STATED EXERCISE
Please rewrite the rows from the line with "has width=1280, height=720." through the end of the rows, both ends included, rescaling every coordinate in the answers by 0.85 and rounding to whole numbers, with halves rounding up. Keep the request lines too, with their numbers unchanged.

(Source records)
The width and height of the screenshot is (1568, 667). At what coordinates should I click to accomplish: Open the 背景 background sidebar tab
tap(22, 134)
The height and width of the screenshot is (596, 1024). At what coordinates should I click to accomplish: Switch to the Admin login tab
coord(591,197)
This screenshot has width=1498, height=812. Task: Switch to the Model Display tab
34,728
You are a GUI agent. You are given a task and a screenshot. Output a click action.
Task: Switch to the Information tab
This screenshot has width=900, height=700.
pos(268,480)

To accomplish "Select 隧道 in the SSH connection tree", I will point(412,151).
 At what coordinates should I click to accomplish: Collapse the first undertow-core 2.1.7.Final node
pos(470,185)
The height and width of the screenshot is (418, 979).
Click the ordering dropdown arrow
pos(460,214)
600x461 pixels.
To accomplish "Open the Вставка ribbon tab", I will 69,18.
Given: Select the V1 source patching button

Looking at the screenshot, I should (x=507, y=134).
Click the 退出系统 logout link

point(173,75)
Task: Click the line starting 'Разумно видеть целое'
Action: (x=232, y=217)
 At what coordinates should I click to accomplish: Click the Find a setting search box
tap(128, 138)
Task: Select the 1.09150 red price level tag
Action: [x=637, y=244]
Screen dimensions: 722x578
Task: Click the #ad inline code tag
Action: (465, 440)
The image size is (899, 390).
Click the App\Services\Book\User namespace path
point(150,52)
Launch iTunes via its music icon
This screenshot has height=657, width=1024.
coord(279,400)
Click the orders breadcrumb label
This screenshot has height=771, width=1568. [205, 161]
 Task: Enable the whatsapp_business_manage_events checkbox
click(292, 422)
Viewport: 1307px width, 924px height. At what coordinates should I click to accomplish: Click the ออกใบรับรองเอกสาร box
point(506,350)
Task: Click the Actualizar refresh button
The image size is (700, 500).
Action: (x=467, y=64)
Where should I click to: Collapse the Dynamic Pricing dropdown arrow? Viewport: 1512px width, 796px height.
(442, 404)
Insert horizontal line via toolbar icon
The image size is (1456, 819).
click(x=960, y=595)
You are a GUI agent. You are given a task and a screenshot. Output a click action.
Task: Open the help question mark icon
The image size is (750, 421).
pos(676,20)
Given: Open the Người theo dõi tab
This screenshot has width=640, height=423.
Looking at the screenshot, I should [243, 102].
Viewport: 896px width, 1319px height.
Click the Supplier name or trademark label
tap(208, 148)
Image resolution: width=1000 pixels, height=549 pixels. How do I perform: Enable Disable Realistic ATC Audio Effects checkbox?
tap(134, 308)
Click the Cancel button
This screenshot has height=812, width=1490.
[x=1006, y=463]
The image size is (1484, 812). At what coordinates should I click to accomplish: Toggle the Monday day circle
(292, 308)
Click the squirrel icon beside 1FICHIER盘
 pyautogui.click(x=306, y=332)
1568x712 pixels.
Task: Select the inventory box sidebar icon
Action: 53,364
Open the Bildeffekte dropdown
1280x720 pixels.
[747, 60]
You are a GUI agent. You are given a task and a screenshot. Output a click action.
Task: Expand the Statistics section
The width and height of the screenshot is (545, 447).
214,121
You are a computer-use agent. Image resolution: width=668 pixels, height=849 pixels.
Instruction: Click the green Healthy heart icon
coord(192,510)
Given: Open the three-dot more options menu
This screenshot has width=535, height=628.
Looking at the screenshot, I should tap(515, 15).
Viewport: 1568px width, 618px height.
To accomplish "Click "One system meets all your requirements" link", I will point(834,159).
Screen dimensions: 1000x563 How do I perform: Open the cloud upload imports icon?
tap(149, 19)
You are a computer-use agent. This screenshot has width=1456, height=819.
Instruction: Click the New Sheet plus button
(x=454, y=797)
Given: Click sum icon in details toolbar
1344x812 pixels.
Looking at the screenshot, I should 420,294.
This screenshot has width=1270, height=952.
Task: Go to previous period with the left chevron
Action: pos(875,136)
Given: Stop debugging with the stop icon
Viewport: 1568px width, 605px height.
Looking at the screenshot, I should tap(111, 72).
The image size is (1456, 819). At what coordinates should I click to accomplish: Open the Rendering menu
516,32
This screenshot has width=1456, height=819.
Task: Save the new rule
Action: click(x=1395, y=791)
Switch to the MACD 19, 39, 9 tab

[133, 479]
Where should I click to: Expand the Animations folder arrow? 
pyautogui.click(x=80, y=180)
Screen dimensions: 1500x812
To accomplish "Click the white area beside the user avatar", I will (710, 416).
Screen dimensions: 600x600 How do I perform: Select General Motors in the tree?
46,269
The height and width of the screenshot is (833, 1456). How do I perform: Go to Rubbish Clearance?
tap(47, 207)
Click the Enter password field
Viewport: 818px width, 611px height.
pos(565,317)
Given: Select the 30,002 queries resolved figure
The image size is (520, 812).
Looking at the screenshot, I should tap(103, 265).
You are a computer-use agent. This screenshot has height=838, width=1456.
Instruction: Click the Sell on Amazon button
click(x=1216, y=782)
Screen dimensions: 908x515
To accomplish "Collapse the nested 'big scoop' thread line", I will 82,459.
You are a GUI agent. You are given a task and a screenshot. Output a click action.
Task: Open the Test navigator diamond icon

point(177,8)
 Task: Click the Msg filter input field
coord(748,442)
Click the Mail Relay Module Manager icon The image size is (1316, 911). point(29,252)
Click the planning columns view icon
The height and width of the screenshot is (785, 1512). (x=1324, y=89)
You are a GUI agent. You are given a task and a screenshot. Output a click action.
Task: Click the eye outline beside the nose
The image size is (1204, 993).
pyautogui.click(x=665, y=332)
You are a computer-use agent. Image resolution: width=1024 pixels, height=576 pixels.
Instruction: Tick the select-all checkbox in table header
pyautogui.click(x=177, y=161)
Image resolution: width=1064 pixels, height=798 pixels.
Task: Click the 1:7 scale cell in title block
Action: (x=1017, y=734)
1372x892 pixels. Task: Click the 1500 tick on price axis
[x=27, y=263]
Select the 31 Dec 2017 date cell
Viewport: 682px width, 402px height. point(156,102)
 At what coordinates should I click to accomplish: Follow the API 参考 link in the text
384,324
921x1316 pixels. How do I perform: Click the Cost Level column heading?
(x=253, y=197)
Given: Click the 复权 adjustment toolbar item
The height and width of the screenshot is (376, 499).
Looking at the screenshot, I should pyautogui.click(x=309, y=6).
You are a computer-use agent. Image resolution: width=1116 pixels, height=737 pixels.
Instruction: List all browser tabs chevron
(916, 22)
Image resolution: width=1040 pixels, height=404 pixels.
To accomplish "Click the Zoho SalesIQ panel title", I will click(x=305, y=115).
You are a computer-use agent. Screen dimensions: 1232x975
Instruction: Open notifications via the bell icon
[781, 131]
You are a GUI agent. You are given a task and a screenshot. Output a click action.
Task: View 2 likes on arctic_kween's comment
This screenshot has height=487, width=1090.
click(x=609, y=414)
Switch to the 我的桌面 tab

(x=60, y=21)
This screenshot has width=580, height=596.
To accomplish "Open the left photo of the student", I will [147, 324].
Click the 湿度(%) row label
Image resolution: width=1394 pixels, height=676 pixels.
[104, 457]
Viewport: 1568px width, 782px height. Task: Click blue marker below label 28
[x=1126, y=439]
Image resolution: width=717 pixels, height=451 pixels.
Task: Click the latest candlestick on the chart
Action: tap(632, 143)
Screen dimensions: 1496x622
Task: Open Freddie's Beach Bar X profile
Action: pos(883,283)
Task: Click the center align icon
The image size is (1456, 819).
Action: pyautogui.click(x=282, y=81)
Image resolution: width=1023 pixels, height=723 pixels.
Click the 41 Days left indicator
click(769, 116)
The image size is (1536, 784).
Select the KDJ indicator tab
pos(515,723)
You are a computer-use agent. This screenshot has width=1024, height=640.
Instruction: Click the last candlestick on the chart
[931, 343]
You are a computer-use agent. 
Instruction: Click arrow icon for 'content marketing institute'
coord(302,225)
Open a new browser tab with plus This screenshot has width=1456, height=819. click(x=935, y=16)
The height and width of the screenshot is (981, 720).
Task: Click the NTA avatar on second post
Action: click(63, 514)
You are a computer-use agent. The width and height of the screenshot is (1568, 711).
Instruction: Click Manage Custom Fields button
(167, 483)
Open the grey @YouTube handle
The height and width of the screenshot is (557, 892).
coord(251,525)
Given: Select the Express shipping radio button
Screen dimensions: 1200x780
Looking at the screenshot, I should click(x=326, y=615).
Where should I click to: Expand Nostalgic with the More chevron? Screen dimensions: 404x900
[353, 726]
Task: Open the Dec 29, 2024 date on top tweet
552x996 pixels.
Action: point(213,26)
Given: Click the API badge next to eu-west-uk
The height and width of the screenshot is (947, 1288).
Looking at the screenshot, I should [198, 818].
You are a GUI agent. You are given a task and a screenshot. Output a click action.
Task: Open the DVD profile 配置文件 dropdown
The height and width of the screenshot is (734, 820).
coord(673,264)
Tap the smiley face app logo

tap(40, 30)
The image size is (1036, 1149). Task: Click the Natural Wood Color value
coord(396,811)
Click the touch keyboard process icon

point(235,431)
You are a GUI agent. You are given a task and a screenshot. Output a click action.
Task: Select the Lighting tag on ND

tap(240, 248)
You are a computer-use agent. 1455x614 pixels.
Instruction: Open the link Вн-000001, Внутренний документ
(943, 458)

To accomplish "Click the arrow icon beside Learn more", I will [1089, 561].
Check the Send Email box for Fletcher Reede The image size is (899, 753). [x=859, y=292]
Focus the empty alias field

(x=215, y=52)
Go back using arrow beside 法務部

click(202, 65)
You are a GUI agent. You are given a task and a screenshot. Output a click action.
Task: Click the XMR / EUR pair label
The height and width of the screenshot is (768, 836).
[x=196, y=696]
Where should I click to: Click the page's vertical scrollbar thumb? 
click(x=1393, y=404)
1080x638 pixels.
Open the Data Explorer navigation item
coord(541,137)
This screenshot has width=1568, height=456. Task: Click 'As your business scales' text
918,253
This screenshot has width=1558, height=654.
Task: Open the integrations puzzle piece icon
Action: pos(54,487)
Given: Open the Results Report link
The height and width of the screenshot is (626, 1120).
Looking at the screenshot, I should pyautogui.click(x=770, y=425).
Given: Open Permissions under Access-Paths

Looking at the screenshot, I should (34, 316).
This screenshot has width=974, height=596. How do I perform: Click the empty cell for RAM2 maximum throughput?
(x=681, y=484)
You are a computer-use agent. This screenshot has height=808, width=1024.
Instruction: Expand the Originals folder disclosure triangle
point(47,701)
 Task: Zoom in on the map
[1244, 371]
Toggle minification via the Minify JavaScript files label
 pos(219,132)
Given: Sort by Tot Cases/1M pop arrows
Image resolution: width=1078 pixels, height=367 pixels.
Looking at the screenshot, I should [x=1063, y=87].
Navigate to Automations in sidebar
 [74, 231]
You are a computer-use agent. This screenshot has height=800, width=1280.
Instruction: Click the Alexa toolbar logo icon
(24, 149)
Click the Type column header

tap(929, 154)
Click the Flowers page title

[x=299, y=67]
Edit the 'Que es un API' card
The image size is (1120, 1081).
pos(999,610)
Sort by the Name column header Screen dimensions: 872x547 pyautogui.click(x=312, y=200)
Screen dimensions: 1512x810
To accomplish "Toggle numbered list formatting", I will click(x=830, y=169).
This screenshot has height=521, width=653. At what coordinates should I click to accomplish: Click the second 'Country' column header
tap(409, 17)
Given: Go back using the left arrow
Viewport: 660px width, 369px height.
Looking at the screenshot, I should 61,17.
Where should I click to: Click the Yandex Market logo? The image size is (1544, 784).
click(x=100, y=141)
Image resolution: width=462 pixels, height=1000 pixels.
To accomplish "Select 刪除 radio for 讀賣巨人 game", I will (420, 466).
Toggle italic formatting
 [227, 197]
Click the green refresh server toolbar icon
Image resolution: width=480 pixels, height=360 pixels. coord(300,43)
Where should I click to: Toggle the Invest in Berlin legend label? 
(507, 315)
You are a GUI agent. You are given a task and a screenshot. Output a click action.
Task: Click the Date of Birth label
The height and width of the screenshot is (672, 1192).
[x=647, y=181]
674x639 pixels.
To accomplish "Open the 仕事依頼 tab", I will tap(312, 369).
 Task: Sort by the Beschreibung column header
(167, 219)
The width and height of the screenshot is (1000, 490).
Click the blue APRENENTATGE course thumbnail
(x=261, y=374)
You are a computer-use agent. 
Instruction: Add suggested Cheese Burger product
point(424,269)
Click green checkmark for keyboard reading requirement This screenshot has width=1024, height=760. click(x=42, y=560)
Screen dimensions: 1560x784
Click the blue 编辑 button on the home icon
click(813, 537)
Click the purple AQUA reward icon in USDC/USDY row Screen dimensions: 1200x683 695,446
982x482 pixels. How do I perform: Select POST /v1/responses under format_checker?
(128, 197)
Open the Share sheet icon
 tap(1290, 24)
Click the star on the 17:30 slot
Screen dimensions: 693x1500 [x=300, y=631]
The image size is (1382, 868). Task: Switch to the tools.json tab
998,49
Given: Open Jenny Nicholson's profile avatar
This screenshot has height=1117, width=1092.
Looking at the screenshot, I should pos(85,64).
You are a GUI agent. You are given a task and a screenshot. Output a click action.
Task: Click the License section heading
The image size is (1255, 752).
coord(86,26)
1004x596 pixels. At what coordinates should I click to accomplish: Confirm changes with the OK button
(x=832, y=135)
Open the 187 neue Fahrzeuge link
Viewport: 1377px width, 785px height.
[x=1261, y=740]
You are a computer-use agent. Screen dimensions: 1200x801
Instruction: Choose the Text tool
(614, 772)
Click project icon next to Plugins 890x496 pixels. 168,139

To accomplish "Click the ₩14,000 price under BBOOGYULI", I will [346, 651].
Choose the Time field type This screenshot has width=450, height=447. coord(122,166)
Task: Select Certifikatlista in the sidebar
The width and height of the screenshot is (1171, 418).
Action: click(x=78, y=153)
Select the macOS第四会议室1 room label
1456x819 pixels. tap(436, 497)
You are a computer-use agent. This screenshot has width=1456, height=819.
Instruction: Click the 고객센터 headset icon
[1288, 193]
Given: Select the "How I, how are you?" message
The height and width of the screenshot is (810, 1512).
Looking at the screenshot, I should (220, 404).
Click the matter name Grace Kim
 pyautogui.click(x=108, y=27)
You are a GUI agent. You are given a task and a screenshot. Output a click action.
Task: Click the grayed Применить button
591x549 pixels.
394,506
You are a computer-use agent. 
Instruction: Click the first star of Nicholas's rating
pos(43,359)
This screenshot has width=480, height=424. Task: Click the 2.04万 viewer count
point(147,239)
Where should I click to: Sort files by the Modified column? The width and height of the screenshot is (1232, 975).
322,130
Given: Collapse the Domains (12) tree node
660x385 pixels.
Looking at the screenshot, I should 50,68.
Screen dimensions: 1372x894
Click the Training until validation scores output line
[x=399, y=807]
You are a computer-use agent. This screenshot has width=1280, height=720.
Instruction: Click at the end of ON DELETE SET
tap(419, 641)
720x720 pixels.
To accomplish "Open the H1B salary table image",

TASK RESPONSE
You are a computer-use agent. This screenshot has width=1280, height=720.
Instruction: Click at the end of ON DELETE SET
tap(356, 545)
720x720 pixels.
To accomplish "Open the H1B salary table image",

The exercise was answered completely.